第11話
物心ついた時からずっと『僕』だった。変だと言われてもそう思うのだから仕方ない。性の自認は曖昧で、自分でもどっちと言って良いのか分からない。
両親は好きにさせてくれたけど、世間は僕を女の子として扱った。第二次性徴を迎えて身体が丸みを帯びるのになんとなく違和感を覚えたが、そういうものだと受け入れてなんとか生きているのに。
オミの言葉に打ちのめされて涙が止まらない。自分を包む硬い身体が憎らしくて、柔軟な筋肉のついた胸を力いっぱい押し返した。
「離せ」
「イヤだ」
バレーで鍛えた長い腕がますます僕に絡みつく。力ではとうてい敵わないのにもムカつくし、泣いているせいで中途半端に掠れる自分の声にも腹が立つ。
不自由な手で眼鏡を外し乱暴に涙を拭っていると、手首を掴んで止められた。
「赤くなるから擦るな」
「命令すんな」
苛立つままに睨みつけると、オミの精悍な頬がじわじわと赤く染まった。はあ、と溜息をついて僕の肩に額を載せてくる。硬い髪と温かい吐息が首筋にかかってくすぐったい。
「…かわいい」
思わず、といった風に漏れた言葉にも傷ついてしまう。
―言われたくない。言われたくない。
子供の頃からハナと2人でいると、近所のオバちゃん連中に『2人揃ってお人形みたいに可愛い』と撫で回されるのがイヤだった。
公園で遊んでいる時や学校の帰り道、変な男に付け回された事もある。クラスの男子に言葉遣いをからかわれるたびに、ハナが庇ってくれた。
僕がハナを大事に思うように、ハナも僕を尊重してくれた。アンバランスな僕の心を守るように、いつも眼の前に立って道を指し示す。こんな風に僕をかき乱したりしない。
「ハナ…」
「なあに?」
すぐ近くで涼しい声がした。オミは弾かれたように僕から離れ、気まずそうに彼女を見た。
「ハナ…ハナ」
駆け寄って小柄な彼女に縋るように抱きついた。いつの間にか僕の方が少し背が高くなってしまっているけど、子供の頃から安心する場所はここしかない。
「オミ、規約違反。1週間接近禁止」
「ハナはいいのかよ」
「私はいいの。ヨウちゃん、行こ」
ハナは宥めるように僕の背中を撫でて、手を繋いで歩き出した。追って来たオミが少し離れた位置からブツブツ言っている。
「ずりい…」
「幼馴染みは特権階級なの」
「そんなんありか」
「ありなの」
前後で交わされる会話が耳を素通りして、また涙があふれる。ハナはハンカチで目元をそっと拭ってくれた。
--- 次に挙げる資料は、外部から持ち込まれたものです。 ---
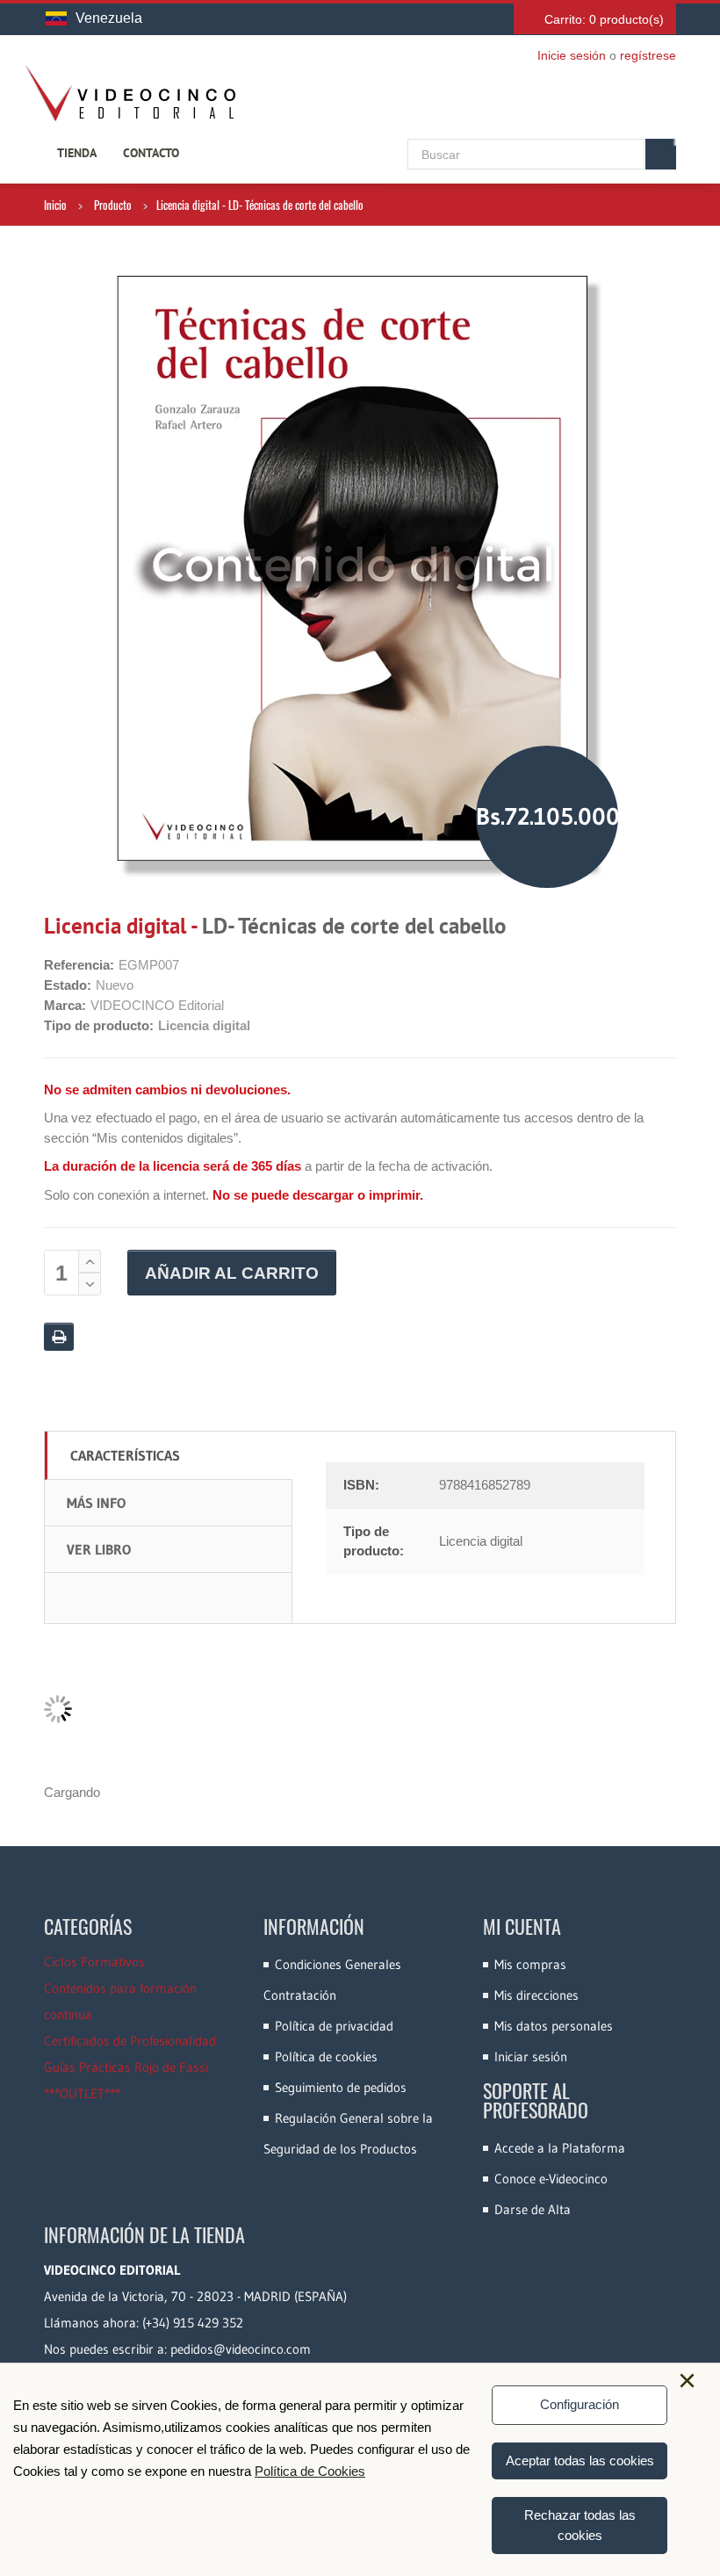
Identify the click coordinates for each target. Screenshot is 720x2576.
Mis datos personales (553, 2025)
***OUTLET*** (82, 2093)
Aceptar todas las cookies (580, 2460)
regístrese (648, 55)
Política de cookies (326, 2056)
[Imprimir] (59, 1337)
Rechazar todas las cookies (580, 2525)
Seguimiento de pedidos (341, 2087)
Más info (96, 1503)
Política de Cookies (310, 2471)
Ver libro (99, 1549)
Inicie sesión (571, 55)
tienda (77, 153)
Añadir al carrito (232, 1273)
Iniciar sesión (530, 2056)
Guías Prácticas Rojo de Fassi (126, 2067)
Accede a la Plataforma (559, 2147)
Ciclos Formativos (94, 1961)
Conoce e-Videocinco (551, 2178)
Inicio (55, 204)
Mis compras (530, 1964)
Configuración (579, 2404)
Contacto (151, 153)
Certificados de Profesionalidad (130, 2040)
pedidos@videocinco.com (240, 2349)
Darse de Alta (532, 2209)
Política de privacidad (334, 2025)
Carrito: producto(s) (604, 19)
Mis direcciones (536, 1995)
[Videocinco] (130, 93)
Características (125, 1455)
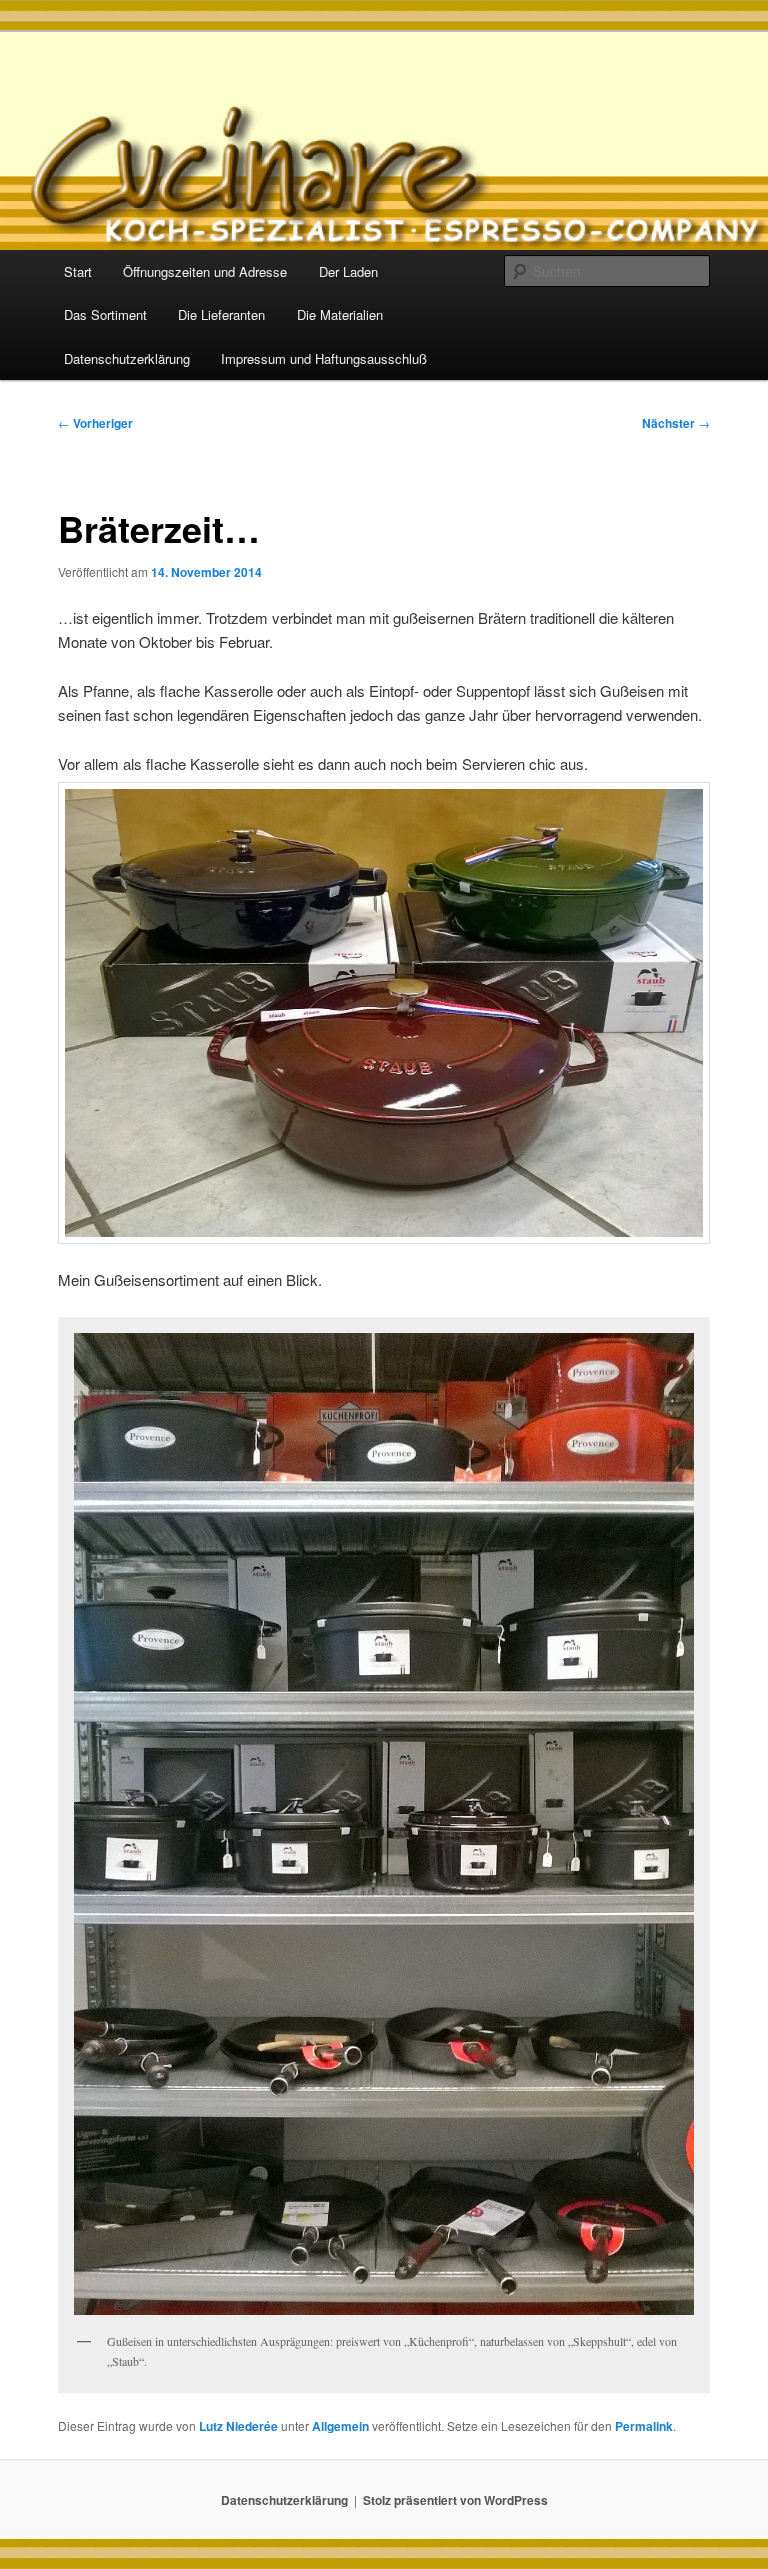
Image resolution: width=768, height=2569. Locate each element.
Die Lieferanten (221, 314)
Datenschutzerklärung (127, 358)
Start (78, 271)
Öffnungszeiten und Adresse (205, 271)
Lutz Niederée (238, 2426)
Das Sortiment (105, 314)
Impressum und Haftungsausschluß (324, 358)
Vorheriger (95, 423)
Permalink (644, 2426)
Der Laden (348, 271)
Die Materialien (340, 314)
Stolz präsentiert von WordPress (455, 2500)
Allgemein (340, 2426)
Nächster (676, 423)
「こんなに泣かせて。誓約にも違反してるでしょ。腹筋と腕立て300回ずつね。出来なきゃ切腹しな」
「はあ?鬼か」
―切腹って騎士道じゃなくて武士道なのでは?
どういう取り決めなのか分からないが、ハナが違反した場合彼女もやるのだろうか。
「ハナ、切腹しないで。死んじゃうから」
「ちょ、俺は死んでもいいの!?」
律儀に距離を取りながら、オミが焦った声を出す。僕は足を止めて後ろを振り返った。
背が高く手足も長くて筋肉質な身体は華奢なハナよりは頑丈そうだ。でも生身の肉体は刃物には敵わない。
「誰も死んじゃ駄目だよ」
「良かった」
心底安堵したような声に首を傾げる。もしかして彼らの命は僕が握ってるのかな?
―責任重大だなあ…。
スン、と鼻をすするとオミが動揺したように一歩後退った。ハナは何故か勝ち誇った表情でまた僕の手を引いて歩き出した。